Dallas, TX, United States

Principals

Todd Gleason

Chief Executive Officer

Sector focus

Industrial TechEnergy Transition & Renewables

Frequently asked questions

Is CECO Environmental a family office or an operating company?

CECO Environmental is a publicly traded operating company — not a family office, fund, or investment manager. It earns revenue by designing, manufacturing, and servicing industrial air-quality and fluid-handling equipment. The firm is listed on Nasdaq under the ticker CECO. It does not manage third-party capital in the manner of a GP or multi-family office.

What is CECO's acquisition strategy?

CECO acquires founder-owned, mid-sized engineering companies that hold proprietary pollution-control, filtration, or fluid-handling technologies. The firm targets businesses with installed bases that generate recurring aftermarket service and parts revenue.
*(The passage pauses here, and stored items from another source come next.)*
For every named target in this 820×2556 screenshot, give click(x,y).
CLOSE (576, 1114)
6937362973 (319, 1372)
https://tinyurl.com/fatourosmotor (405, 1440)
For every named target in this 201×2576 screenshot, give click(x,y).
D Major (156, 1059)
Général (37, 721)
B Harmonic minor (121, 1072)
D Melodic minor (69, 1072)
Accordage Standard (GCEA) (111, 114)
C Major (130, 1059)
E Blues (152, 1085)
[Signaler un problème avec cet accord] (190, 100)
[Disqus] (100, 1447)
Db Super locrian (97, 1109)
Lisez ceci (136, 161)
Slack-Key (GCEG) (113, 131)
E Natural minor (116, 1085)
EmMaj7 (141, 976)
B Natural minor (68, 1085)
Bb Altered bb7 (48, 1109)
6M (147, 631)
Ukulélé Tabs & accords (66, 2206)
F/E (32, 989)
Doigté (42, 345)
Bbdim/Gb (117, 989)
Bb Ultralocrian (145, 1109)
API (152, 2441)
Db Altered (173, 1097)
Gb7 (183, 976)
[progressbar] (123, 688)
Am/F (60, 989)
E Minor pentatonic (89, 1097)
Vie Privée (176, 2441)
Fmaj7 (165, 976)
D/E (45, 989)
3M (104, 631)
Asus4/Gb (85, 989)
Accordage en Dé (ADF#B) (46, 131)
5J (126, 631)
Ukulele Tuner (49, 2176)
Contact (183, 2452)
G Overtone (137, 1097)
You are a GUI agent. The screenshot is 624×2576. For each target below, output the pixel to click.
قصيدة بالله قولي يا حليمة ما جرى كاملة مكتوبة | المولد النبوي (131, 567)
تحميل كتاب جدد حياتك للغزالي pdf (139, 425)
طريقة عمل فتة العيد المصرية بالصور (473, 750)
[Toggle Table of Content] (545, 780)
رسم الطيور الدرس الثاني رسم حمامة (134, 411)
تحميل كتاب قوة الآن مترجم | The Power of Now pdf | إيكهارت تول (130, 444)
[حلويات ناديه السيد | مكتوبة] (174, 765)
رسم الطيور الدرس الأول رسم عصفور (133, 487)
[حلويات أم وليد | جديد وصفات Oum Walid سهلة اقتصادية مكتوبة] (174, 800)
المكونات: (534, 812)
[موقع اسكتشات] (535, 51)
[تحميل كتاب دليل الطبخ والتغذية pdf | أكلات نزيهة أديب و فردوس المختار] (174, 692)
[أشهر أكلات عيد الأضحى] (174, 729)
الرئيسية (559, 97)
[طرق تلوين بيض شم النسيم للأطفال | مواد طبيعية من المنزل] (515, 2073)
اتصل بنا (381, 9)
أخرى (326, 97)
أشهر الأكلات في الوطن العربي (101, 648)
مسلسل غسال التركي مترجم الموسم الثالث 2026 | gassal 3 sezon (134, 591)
Post-acquisition, CECO generally retains the existing management team and overlays its own global distribution network. The company completed three acquisitions in 2023 alone, including Kemco Systems and a scrubber technology provider in Asia.

Which industries does CECO serve?

CECO’s primary end-markets are petrochemical refining, natural-gas processing, power generation, semiconductor manufacturing, and municipal wastewater treatment. Its scrubbers and cyclones are embedded in refineries across the US Gulf Coast, the Middle East, and China. The semiconductor exposure — providing exhaust management for chip fabrication facilities — has grown with the reshoring of advanced manufacturing capacity.

Does CECO have exposure to the energy transition?

Yes. Beyond its traditional refinery and power-plant work, CECO has expanded into emissions control for biogas upgrading, hydrogen production, and carbon-capture pilot projects. The Kemco acquisition in late 2023 added industrial water reuse and heat-recovery technology, broadening the firm beyond air-only environmental compliance. These segments remain smaller than its core industrial pollution-control business but represent the stated growth vector.

How is CECO governed?

CECO is governed by a board of directors and led by CEO Todd Gleason. It is not founder-controlled — the original founder, Phillip DeZwirek, is no longer involved. The shareholder base includes institutional investors common to small-cap Nasdaq industrials. The governance structure is conventional for a publicly traded consolidator, with acquisition decisions centralized at the corporate level and operating decisions delegated to subsidiary general managers.